FRAGMENTO DEL TEXTO:
++++++++
A tal punto llega el racismo en Sudáfrica, que racistas son incluso los mismos blancos entre sí, y los afrikaaners de origen holandés odian y desprecian a los «intrusos» de origen inglés, sus vencedores de la cruel «Guerra de los Bóers».
La mayor parte de los letreros de las ciudades están escritos en los dos idiomas, y en los dos idiomas se publican diarios, revistas, libros y documentos oficiales.
En conjunto, resulta válido pensar que Sudáfrica no es, en ningún aspecto, una nación, ni lo será nunca, pues nunca tendrán sus habitantes el menor sentimiento común, ni el deseo de permanecer unidos, perseguir idénticos objetivos, ideales o deseos de luchar por su tierra. Sudáfrica no es más que el resultado de un sinfín de ambiciones individuales, que se han aliado en el deseo de continuar explotando una situación cada día más insostenible.
Hasta dónde los llevarán sus egoísmos y sus odios, resulta difícil de predecir.
Recuerdo que cierto día, almorzando en un restaurante de lujo en compañía de algunos miembros del Gobierno, me permití el «increíble delito» de gastarle una pequeña broma al viejo camarero negro que me servía con sumisión de esclavo. Inmediatamente, mi compañero de mesa se volvió hacia mí enfurecido:
—Que sea la última vez que hace usted algo así —indicó en el más grosero de los tonos en que me han hablado jamás—. Los negros están para servir, y por ningún concepto se debe confraternizar con ellos… ¿Acaso es usted simpatizante de las causas negras…?
—Bueno —repliqué, sorprendido—. Siempre me enseñaron que negros y blancos son iguales, y en el mundo del que vengo no es nada malo gastarle una broma a quien nos sirve.
—Este no es el mundo del que usted viene —señaló en el mismo tono—. Está en Sudáfrica, y debe respetar nuestras leyes… Si no está de acuerdo, lo mejor es que se marche, o se arriesga a dar con sus huesos en la cárcel…
Me levanté de la mesa y me fui. Como no quería problemas antes de tiempo, ese mismo día abandoné Johannesburgo con sus minas de oro y su infatigable actividad, y me encaminé a la cercana Pretoria, la capital.
++++++++
ENTRADAS PROPORCIONADAS:

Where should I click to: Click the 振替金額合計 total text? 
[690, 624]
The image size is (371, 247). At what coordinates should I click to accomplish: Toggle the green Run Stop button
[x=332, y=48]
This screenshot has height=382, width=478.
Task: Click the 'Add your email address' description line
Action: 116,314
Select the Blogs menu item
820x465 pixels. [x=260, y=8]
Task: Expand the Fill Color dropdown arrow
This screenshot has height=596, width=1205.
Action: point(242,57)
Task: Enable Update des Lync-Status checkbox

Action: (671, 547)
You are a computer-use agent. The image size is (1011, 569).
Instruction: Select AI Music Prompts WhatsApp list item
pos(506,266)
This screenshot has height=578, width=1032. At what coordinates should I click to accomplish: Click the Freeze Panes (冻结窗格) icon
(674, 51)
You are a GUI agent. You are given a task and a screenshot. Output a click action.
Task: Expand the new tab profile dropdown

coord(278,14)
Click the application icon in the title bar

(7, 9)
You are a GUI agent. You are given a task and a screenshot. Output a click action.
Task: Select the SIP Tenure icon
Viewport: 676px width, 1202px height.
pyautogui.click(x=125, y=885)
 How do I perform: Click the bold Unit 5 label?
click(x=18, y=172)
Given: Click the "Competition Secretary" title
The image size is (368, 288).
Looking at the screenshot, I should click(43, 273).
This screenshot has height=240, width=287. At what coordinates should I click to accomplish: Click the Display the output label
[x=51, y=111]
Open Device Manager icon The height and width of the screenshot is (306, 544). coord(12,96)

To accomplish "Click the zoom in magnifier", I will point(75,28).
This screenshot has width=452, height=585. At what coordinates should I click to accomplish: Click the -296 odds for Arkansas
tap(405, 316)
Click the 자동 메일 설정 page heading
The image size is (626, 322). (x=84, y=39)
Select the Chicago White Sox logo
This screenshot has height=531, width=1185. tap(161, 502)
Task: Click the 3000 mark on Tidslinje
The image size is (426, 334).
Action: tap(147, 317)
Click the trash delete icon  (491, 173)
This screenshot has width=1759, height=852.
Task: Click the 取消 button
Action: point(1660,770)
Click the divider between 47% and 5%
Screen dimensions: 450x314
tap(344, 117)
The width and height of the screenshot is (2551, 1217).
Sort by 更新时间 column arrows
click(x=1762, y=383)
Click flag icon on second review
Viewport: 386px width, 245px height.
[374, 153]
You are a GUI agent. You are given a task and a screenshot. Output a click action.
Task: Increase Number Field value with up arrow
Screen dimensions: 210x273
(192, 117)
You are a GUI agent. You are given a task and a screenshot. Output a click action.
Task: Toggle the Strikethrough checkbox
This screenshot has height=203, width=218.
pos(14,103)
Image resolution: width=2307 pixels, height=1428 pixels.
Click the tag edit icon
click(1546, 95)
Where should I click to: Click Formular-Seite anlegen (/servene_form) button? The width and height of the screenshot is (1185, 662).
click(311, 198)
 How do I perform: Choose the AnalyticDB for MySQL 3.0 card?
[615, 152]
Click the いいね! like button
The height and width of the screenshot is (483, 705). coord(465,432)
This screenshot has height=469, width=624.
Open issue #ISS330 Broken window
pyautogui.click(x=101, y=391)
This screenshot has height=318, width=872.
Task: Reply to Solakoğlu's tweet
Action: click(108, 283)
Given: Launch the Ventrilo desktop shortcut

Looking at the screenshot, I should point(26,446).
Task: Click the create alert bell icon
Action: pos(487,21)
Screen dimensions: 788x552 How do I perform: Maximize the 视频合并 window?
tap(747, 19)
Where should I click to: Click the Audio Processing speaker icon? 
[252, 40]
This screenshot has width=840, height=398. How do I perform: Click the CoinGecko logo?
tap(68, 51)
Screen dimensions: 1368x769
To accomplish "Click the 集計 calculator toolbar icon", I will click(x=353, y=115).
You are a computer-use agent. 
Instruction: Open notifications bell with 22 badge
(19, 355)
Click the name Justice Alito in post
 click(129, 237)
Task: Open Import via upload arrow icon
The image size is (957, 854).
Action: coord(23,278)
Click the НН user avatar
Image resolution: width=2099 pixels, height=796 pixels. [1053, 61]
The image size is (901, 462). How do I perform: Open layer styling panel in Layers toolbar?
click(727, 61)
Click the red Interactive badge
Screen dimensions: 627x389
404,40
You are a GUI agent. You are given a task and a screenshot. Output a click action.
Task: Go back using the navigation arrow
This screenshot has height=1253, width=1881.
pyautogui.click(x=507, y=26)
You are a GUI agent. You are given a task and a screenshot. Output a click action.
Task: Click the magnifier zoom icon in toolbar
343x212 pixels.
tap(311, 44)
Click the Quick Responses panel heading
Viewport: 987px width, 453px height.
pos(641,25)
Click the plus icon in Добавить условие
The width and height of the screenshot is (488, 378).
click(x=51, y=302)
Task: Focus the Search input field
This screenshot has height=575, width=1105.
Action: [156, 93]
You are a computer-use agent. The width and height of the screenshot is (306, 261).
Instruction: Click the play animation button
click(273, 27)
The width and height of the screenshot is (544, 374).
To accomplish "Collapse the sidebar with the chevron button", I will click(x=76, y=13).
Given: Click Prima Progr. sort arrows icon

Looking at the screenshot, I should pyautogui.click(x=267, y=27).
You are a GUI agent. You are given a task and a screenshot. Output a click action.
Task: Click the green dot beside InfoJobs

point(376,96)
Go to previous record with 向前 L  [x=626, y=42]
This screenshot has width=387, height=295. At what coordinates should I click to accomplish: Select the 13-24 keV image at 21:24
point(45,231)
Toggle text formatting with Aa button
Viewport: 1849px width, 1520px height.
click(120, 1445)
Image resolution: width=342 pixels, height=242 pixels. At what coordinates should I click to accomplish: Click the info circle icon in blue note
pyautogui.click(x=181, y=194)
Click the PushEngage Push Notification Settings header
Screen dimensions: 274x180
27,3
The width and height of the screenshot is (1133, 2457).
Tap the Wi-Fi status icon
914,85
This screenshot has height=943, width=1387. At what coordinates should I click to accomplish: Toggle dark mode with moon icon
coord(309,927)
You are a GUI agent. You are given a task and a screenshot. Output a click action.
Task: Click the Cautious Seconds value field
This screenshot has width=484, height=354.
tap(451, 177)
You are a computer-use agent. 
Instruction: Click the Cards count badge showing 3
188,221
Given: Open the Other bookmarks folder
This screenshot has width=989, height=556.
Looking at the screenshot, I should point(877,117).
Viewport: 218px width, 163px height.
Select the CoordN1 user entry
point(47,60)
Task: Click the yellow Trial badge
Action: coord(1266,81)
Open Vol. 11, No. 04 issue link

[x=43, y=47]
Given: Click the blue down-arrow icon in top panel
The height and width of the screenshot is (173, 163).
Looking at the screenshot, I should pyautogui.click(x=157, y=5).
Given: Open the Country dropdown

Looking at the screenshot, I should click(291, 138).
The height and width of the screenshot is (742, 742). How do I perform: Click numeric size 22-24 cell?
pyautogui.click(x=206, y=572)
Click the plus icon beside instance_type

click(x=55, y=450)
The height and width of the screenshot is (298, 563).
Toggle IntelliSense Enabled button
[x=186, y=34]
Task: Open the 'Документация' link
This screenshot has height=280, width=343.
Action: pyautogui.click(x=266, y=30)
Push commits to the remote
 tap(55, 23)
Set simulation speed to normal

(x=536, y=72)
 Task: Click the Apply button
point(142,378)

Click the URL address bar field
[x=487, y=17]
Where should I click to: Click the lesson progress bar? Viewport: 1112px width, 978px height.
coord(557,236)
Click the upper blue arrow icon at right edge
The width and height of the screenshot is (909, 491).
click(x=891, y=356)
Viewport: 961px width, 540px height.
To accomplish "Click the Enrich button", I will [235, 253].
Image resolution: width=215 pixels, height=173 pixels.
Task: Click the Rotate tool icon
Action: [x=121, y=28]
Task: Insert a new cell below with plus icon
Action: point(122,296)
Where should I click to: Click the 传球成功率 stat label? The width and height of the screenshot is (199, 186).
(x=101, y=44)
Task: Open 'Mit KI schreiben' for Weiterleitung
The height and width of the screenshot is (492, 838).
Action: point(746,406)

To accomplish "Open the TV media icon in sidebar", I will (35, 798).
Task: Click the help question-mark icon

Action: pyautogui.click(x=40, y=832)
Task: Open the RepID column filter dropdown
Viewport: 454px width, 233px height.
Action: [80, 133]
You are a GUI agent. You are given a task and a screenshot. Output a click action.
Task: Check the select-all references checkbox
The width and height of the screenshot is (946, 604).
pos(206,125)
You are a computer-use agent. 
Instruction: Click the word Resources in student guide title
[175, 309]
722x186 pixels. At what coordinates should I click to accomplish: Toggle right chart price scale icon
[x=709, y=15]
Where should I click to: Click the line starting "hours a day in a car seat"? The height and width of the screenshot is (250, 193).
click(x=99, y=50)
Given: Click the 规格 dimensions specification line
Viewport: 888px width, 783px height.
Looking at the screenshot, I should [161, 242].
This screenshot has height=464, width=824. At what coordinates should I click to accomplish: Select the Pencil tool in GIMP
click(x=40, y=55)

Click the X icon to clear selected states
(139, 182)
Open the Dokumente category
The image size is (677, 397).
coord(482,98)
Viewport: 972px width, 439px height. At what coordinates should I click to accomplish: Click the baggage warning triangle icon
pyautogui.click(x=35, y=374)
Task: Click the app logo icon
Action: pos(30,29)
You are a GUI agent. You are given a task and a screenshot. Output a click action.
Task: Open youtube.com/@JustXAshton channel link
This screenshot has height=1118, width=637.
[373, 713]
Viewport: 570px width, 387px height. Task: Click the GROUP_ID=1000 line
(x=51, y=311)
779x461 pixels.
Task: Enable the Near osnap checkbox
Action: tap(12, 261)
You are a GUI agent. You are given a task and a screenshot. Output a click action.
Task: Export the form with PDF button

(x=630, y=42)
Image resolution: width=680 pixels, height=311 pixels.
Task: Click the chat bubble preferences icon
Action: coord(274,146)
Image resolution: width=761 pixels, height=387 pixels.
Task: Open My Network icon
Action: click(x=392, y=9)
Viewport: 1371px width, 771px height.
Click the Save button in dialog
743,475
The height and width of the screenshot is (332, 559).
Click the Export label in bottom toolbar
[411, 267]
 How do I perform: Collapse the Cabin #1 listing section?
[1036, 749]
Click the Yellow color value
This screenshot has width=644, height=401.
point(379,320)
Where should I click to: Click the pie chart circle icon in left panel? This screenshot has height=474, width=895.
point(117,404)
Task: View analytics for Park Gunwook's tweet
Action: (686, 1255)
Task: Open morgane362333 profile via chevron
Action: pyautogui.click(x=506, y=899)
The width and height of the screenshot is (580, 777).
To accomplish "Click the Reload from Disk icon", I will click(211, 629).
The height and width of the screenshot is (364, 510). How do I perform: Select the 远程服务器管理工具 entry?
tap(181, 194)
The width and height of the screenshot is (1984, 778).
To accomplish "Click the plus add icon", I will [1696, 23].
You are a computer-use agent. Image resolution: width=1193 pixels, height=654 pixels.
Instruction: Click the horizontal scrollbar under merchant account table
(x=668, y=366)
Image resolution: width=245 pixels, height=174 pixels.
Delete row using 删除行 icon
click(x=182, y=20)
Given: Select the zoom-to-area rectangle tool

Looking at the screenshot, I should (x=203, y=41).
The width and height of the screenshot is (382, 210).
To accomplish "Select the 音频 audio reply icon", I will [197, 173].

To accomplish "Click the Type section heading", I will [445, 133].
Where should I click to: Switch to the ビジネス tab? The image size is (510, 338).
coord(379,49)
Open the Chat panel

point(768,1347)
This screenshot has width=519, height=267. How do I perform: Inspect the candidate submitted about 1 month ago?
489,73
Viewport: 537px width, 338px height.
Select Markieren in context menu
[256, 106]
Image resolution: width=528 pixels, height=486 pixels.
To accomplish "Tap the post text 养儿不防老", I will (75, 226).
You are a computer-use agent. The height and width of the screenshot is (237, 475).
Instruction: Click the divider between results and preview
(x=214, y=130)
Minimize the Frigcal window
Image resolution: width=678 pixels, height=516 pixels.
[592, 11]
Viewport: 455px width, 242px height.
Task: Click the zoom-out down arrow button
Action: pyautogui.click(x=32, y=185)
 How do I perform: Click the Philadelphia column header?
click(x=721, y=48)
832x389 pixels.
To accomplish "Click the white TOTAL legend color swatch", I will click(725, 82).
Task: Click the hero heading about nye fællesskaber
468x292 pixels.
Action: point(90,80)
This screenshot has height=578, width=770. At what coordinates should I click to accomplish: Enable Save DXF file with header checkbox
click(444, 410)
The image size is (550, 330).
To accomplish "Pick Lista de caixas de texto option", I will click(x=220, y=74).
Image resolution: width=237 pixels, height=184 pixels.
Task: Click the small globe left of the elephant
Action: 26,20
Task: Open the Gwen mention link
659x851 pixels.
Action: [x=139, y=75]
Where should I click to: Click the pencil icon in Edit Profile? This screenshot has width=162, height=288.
++++++++
ENUNCIADO DEL EJERCICIO: Cite textualmente, del fragmento sobre Sudáfrica, todo lo que va desde "Recuerdo que cierto" hasta "quien nos sirve.".

TAREA RESUELTA:
Recuerdo que cierto día, almorzando en un restaurante de lujo en compañía de algunos miembros del Gobierno, me permití el «increíble delito» de gastarle una pequeña broma al viejo camarero negro que me servía con sumisión de esclavo. Inmediatamente, mi compañero de mesa se volvió hacia mí enfurecido:
—Que sea la última vez que hace usted algo así —indicó en el más grosero de los tonos en que me han hablado jamás—. Los negros están para servir, y por ningún concepto se debe confraternizar con ellos… ¿Acaso es usted simpatizante de las causas negras…?
—Bueno —repliqué, sorprendido—. Siempre me enseñaron que negros y blancos son iguales, y en el mundo del que vengo no es nada malo gastarle una broma a quien nos sirve.